Tapi, tak sampai ada korban jiwa. Juga tak ada laporan korban luka-luka serius. "Para penghuni flat di sekitar lokasi kejadian sangat shock," kata Kepala Staf Kepolisian Paris Jean-Louis Fiamenghi seperti dilansir Reuters.

Bangkok Post melansir, ada saksi mata yang menyaksikan tiga orang meletakkan tas berisi bom tersebut, kemudian langsung pergi. Namun, polisi Paris belum bisa memberikan konfirmasi soal kabar tersebut.

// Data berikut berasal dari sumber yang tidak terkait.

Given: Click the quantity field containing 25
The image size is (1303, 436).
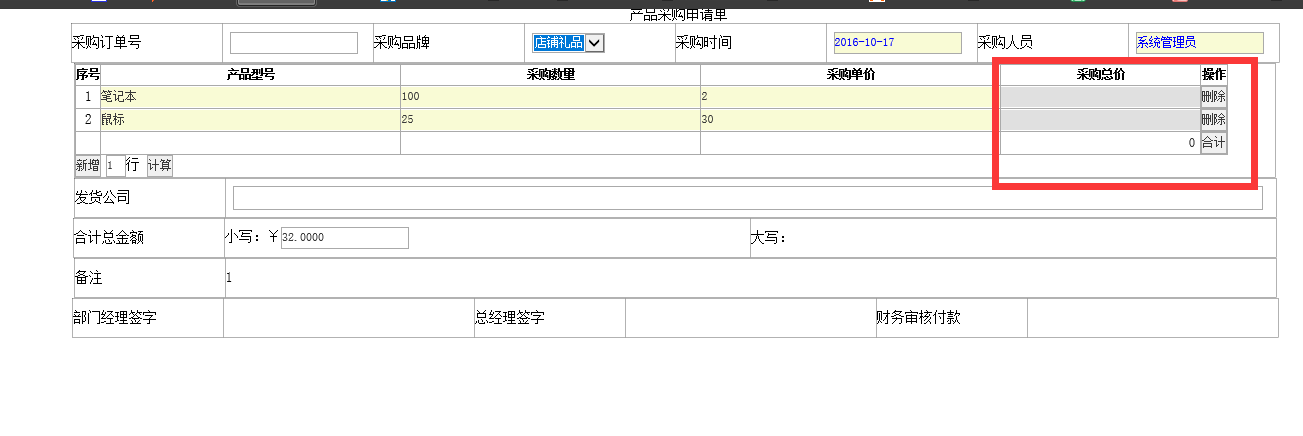Looking at the screenshot, I should (x=549, y=120).
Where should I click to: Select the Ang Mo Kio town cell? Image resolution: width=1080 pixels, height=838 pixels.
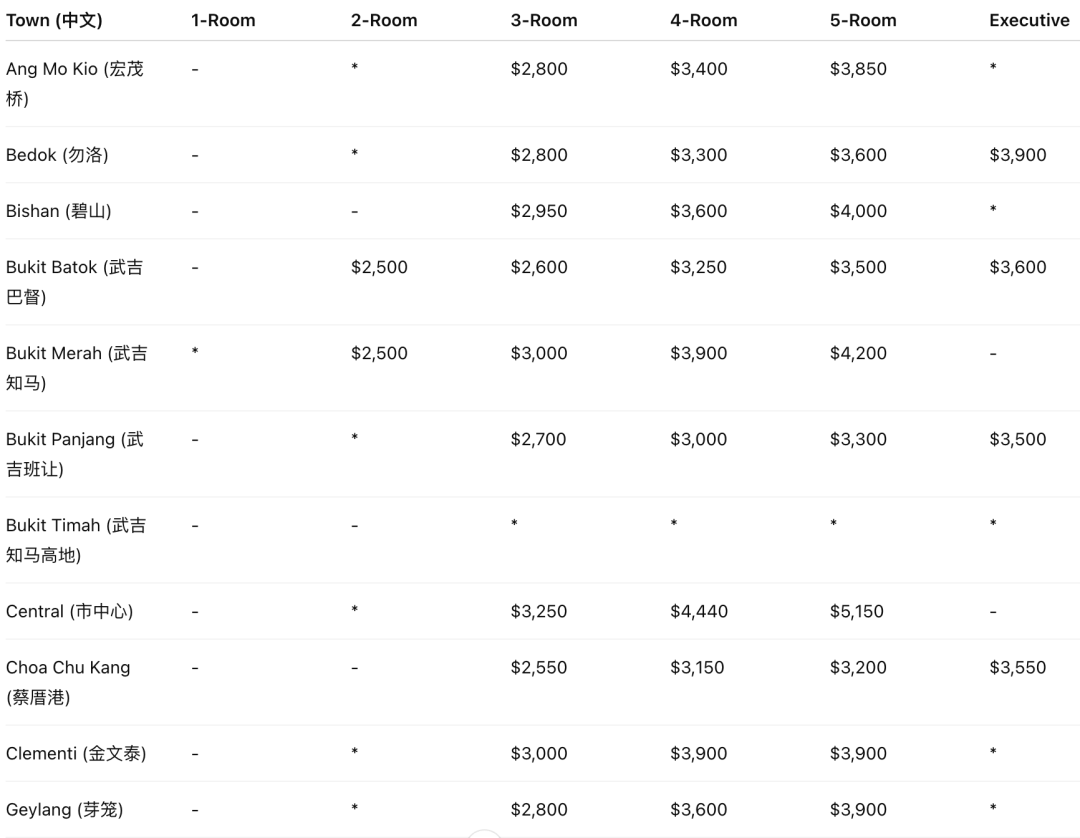click(74, 84)
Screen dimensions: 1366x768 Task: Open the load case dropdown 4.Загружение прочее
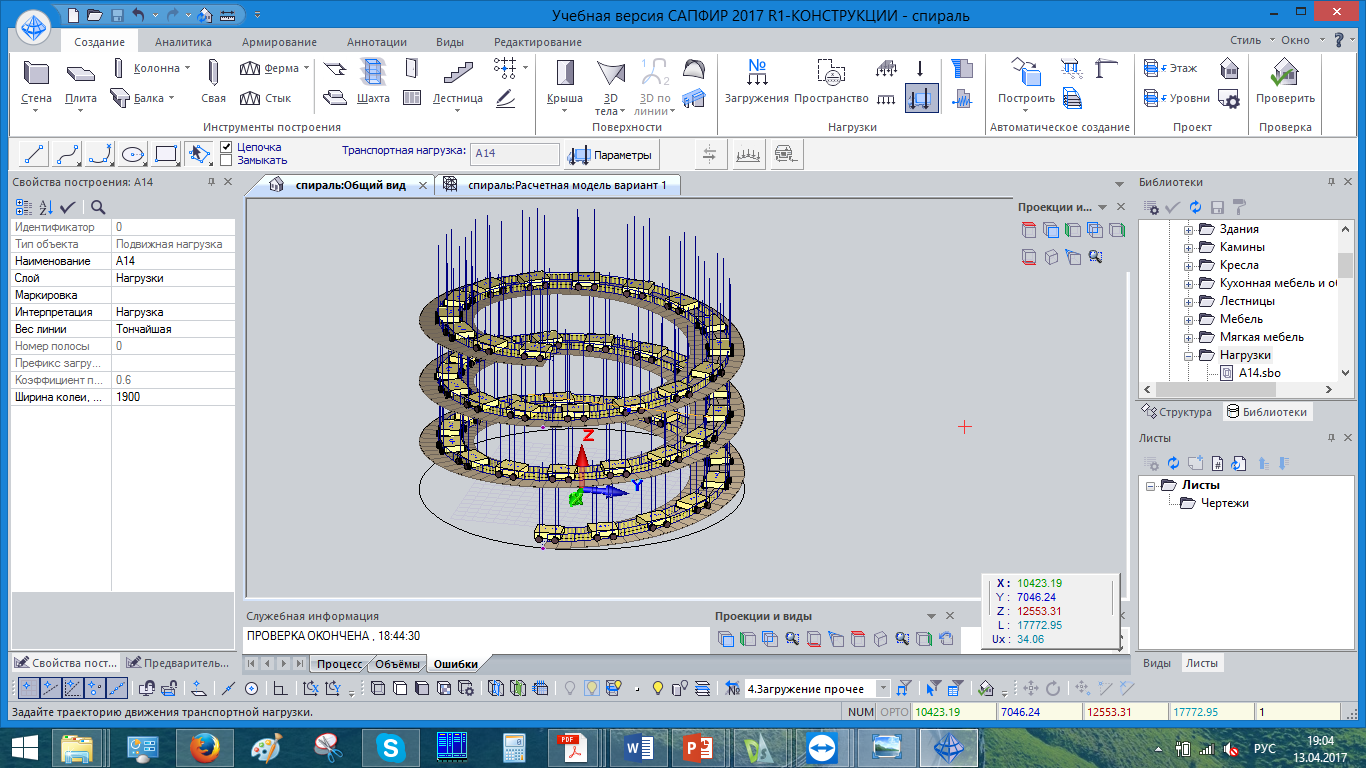883,689
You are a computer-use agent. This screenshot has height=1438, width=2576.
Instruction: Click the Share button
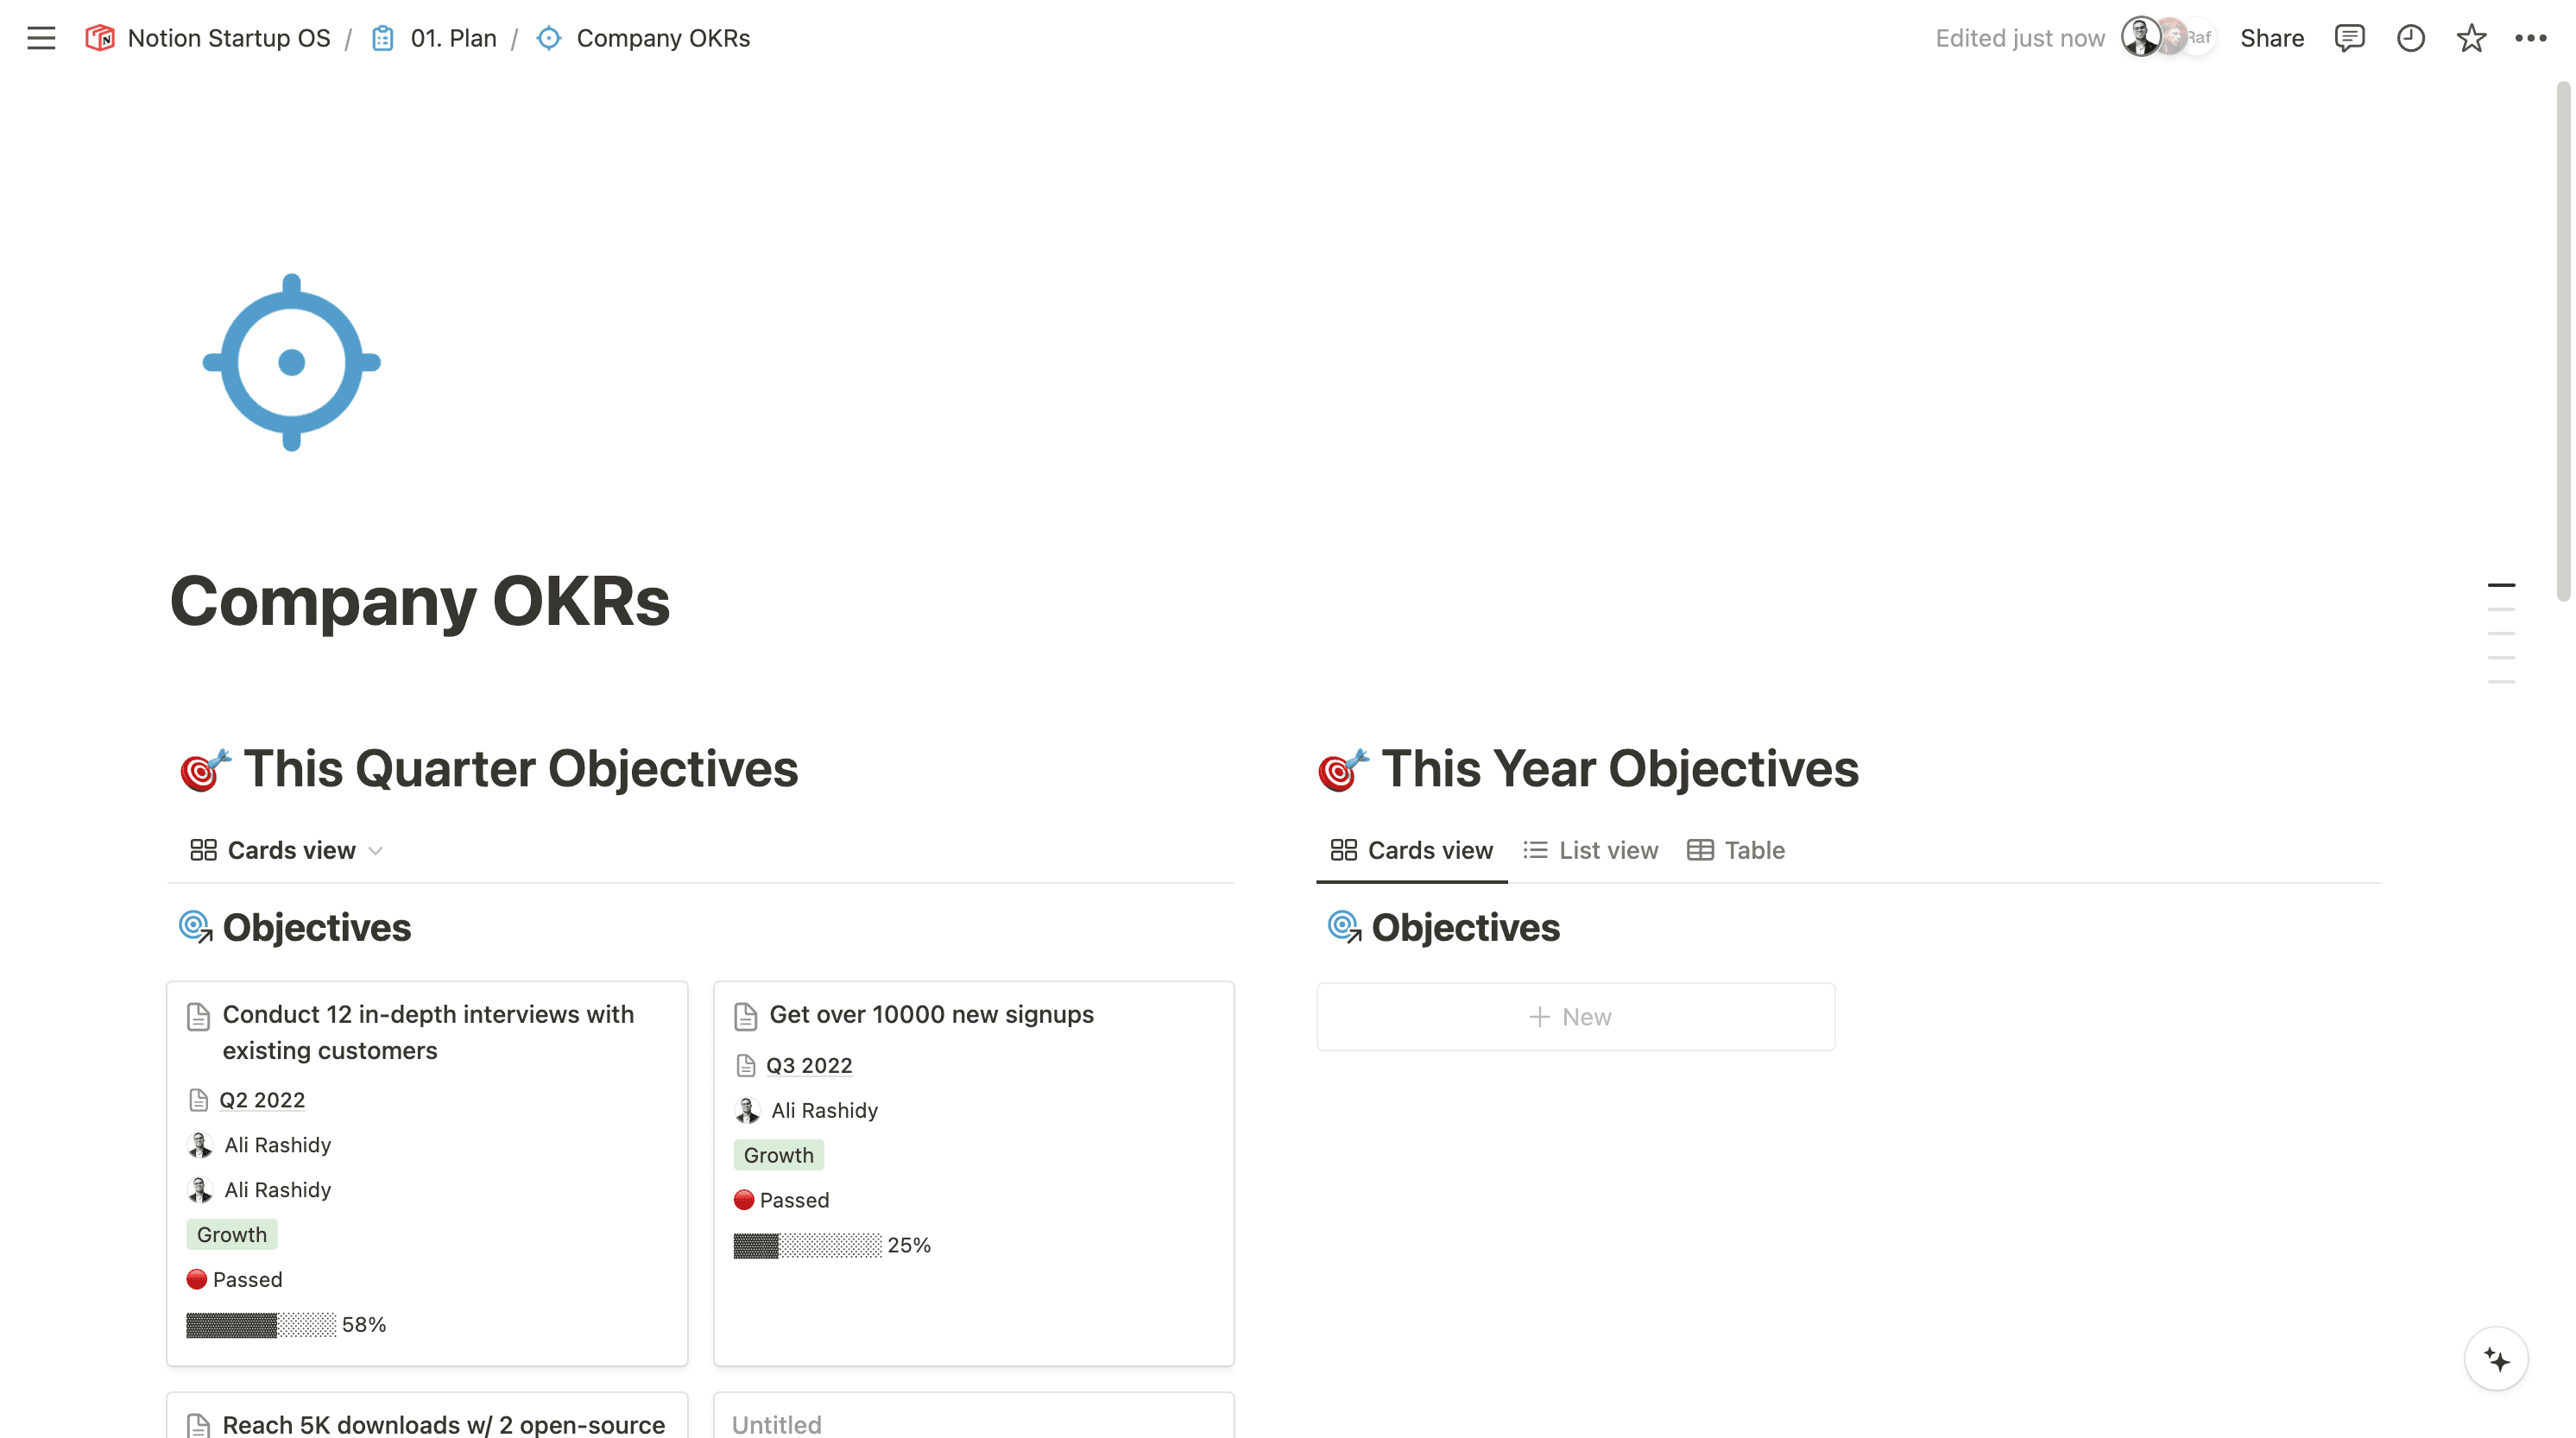tap(2272, 38)
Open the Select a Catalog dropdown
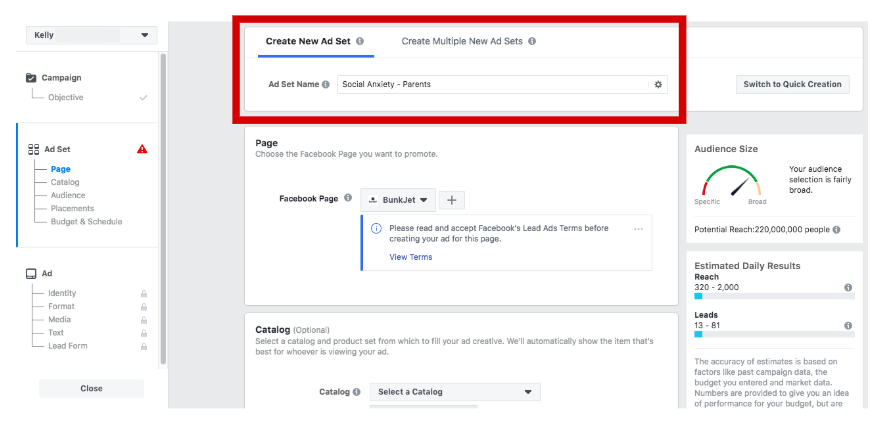The image size is (872, 442). (x=454, y=392)
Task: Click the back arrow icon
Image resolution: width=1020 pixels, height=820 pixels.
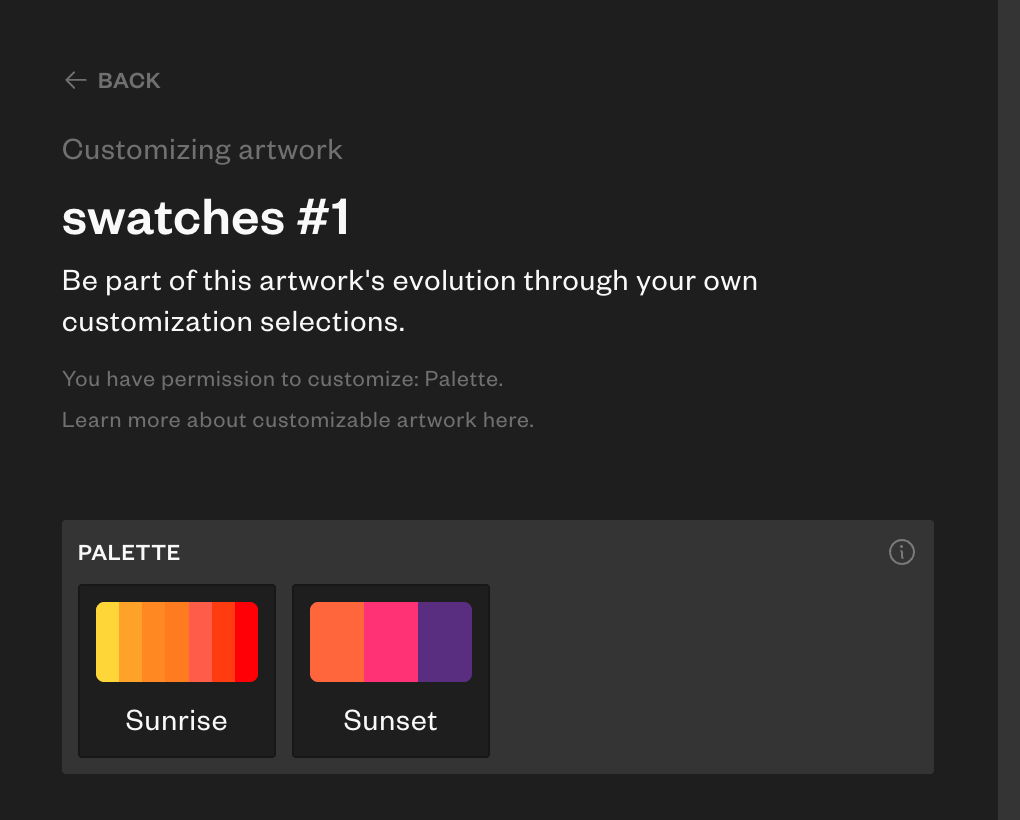Action: tap(75, 81)

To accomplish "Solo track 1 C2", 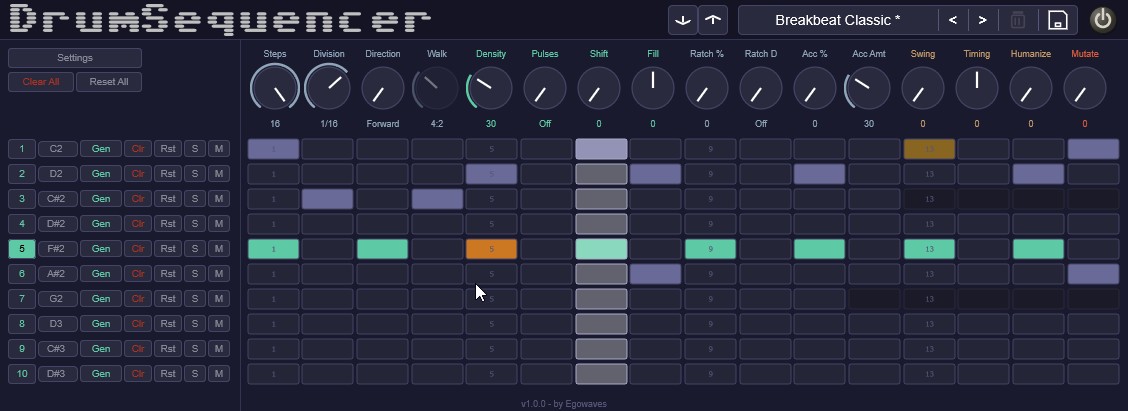I will pyautogui.click(x=195, y=149).
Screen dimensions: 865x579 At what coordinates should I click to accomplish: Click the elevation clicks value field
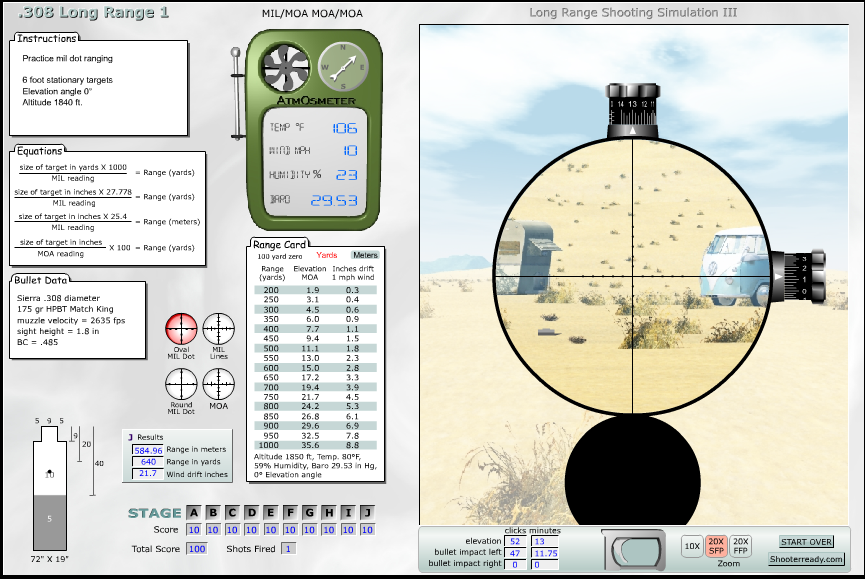(516, 541)
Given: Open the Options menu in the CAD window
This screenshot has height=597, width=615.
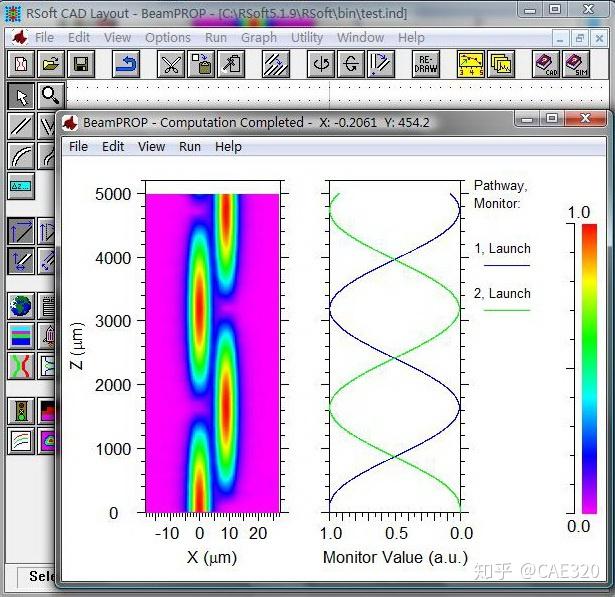Looking at the screenshot, I should pos(168,38).
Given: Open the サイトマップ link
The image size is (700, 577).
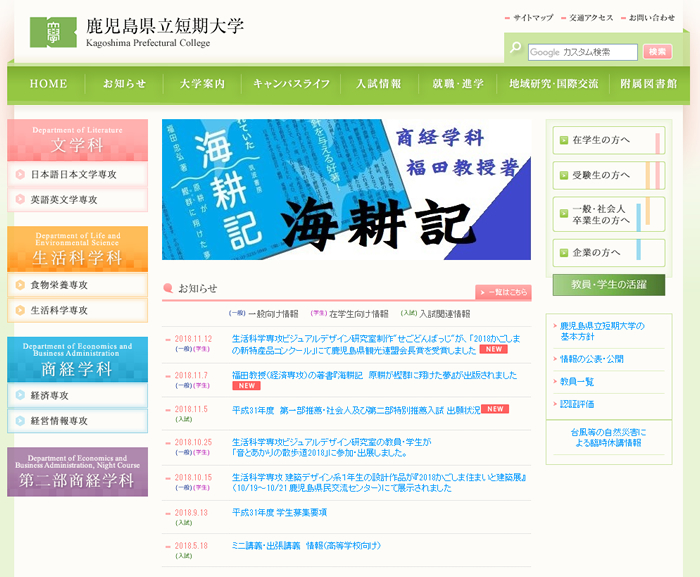Looking at the screenshot, I should coord(532,18).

Setelah ledakan, polisi langsung menutup kawasan kelas atas di Paris Barat itu dengan membawa serta tim pemadam kebakaran. Tim gegana juga langsung diterjunkan untuk menyisir area tersebut guna mengantisipasi kemungkinan adanya bom yang masih tersisa. Hingga berita ini ditulis, belum diketahui motif serangan serta individu atau kelompok yang mengaku bertanggung jawab.

Bahkan, Kepolisian Paris juga belum memastikan bahwa serangan itu memang ditujukan kepada KBRI meski si tukang menemukan paket bom tadi di bawah jendela KBRI. Namun, koran Inggris Daily Mail melansir kabar bahwa tas berisi bom tadi awalnya ditemukan di dalam lingkungan KBRI.

"Untuk saat ini kami masih dalam tahap awal penyelidikan. Kami belum bisa memastikan apa-apa, tapi juga tak menutup berbagai kemungkinan," kata Michel Gaudin, kepala Kepolisian Paris, seperti dilansir AFP.

Pada 2004 bom dengan daya ledak lebih kecil juga menyalak di dekat KBRI Paris. Beberapa jendela rusak dan serpihannya melukai sepuluh orang. Namun, belakangan diketahui bom tersebut tak dimaksudkan untuk meneror Indonesia.

KBRI Paris terletak di kawasan perkantoran dan hunian di Rue Contambert, Paris Barat, yang terkenal sebagai wilayah elegan nan tenang. Tak jauh dari KBRI terdapat Taman Trocadero, tempat para turis biasa menikmati pemandangan landmark Paris, Menara Eiffel.

Tak adanya korban itu bisa jadi disebabkan bom meledak pada saat aktivitas di kawasan sekitar masih sangat minim. "Kami terkejut karena ini bukan sesuatu yang terjadi tiap hari, apalagi di kawasan kami tinggal ini," kata John Azern, salah seorang penghuni flat tak jauh dari lokasi ledakan, kepada Daily Mail. 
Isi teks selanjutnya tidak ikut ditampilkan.